- _TASK TO COMPLETE_: Which lines in the entries below contain the string "heyman"? Show each of them in full.

(DATA TO PROCESS)

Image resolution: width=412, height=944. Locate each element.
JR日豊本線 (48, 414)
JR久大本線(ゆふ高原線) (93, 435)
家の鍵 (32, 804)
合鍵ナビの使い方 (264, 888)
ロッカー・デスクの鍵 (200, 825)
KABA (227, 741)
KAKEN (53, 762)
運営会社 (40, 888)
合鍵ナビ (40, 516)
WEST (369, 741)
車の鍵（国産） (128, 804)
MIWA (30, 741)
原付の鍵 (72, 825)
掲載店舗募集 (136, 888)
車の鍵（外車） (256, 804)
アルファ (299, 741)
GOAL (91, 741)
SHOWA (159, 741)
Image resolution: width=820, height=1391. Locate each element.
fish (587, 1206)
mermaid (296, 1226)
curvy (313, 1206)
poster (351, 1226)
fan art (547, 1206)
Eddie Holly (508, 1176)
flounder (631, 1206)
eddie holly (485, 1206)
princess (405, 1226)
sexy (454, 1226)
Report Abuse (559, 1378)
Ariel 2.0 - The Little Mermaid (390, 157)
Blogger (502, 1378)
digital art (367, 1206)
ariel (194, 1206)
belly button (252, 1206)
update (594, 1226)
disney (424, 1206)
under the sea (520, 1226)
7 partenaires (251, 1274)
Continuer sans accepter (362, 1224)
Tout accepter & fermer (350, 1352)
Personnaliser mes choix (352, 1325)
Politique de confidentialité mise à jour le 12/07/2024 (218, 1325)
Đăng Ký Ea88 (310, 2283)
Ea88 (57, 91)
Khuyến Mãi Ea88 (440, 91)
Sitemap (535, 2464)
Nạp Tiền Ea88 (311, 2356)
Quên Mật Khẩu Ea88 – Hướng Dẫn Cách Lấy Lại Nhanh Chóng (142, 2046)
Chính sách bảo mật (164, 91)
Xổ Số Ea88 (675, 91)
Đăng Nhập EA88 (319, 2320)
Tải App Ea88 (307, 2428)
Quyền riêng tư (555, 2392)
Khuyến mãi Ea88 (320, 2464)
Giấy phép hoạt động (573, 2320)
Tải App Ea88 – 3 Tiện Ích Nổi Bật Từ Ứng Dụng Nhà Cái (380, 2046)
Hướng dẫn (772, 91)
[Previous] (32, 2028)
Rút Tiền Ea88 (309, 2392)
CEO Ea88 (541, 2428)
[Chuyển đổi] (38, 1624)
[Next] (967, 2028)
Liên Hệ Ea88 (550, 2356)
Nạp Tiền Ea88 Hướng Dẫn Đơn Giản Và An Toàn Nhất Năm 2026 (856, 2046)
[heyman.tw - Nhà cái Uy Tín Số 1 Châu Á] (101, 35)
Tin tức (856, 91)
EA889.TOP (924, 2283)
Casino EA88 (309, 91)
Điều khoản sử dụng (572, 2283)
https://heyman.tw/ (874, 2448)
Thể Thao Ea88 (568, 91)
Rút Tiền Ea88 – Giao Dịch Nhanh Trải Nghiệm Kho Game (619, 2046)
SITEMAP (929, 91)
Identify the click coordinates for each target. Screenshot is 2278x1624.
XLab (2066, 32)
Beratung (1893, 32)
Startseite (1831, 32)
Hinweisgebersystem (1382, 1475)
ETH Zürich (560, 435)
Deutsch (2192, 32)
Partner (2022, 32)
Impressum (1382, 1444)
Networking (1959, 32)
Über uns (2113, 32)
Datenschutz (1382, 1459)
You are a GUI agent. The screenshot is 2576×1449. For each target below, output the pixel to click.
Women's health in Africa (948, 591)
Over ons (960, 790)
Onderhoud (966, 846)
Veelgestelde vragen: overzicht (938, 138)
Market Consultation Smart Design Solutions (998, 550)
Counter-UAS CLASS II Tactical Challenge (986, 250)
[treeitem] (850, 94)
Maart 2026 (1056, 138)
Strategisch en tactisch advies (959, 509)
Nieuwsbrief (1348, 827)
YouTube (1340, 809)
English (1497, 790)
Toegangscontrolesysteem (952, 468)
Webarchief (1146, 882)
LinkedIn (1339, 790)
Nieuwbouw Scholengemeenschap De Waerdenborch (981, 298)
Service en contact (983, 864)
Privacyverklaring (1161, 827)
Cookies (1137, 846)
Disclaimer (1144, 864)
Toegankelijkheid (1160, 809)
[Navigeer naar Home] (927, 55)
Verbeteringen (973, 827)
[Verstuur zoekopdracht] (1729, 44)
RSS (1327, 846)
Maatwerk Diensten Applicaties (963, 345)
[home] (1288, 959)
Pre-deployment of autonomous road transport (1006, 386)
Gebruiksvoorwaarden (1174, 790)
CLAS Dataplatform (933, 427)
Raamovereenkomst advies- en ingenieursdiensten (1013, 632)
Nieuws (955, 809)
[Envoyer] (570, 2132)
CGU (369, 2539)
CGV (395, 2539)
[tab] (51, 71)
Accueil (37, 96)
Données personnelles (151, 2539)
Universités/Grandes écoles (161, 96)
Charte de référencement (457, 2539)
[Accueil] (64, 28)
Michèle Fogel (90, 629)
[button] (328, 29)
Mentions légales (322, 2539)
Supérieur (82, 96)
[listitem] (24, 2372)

(End DATA TO PROCESS)

- _TASK OUTPUT_:
[heyman.tw - Nhà cái Uy Tín Số 1 Châu Á] (101, 35)
https://heyman.tw/ (874, 2448)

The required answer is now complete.